Personal information
- Full name: Mbarek El Filali
- Date of birth: 12 May 1955
- Place of birth: El Malah, Algeria
- Date of death: 27 November 2021 (aged 66)
- Place of death: Coulounieix-Chamiers, France
- Position(s): Defender

Senior career*
- Years: Team / Apps / (Gls)
- 0000–: MC Oujda / – / (–)

International career
- 1979–1983: Morocco / – / (–)

Medal record
Representing Morocco
Africa Cup of Nations
| Third place | 1980 Nigeria |  |

= Mbarek El Filali =

Moroccan footballer

Mbarek El Filali (12 May 1955 – 27 November 2021) was a Moroccan footballer who played as a defender for MC Oujda as well as the Moroccan national team.

== Career ==
El Filali won a Botola title with MC Oujda in 1975 as well as 3rd place with the Moroccan national team at the 1980 African Cup of Nations.

El Filali also played with multiple French teams including Périgueux Foot and Trélissac FC.
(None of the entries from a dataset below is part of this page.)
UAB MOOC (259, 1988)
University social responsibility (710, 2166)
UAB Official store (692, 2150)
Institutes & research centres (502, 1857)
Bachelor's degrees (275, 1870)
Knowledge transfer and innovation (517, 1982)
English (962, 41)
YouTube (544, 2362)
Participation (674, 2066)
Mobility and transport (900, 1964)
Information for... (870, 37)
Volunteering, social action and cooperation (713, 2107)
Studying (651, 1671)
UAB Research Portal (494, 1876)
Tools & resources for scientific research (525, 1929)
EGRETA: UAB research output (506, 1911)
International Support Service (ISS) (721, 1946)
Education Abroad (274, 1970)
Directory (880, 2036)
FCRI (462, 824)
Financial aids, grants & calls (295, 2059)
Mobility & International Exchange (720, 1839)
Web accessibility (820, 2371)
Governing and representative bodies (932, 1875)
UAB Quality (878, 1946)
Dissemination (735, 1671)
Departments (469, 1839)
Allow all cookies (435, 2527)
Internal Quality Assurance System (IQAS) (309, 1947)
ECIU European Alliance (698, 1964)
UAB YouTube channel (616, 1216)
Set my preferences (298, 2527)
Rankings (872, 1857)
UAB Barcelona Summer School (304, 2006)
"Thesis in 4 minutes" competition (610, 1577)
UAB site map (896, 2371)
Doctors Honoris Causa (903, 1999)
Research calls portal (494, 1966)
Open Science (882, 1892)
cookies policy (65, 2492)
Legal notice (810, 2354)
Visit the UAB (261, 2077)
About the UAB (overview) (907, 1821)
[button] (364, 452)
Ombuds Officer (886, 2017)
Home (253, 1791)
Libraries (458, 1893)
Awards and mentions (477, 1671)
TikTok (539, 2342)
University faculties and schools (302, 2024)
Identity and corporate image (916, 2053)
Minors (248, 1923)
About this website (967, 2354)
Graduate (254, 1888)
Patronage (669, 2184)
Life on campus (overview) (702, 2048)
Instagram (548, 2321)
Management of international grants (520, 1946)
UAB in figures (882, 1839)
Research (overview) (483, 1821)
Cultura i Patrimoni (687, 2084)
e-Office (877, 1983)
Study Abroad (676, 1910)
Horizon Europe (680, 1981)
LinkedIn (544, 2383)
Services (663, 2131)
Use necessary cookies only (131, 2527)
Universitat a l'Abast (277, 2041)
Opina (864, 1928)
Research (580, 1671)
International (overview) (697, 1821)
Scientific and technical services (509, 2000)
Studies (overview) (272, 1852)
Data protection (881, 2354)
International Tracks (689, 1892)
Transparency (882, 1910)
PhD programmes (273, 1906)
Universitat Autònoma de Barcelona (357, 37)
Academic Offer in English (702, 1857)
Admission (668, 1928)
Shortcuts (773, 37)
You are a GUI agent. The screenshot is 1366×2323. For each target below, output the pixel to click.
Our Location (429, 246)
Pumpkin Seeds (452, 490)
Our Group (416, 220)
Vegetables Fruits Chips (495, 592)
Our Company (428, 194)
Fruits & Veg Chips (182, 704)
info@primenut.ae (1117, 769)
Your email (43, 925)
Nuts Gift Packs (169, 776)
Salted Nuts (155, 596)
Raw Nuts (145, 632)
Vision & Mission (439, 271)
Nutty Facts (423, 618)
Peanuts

He was known to the Moroccan public by the nickname "El Filali Sghir" in order to distinguish him from his older brother Mohamed, another footballer who played for Morocco in the 1970 FIFA World Cup.

== Death ==
El Filali died on 27 November 2021 in France, following a long illness. Former players of Trélissac FC and the Moroccan national team met in June 2022 to play in a friendly game in tribute to El Filali.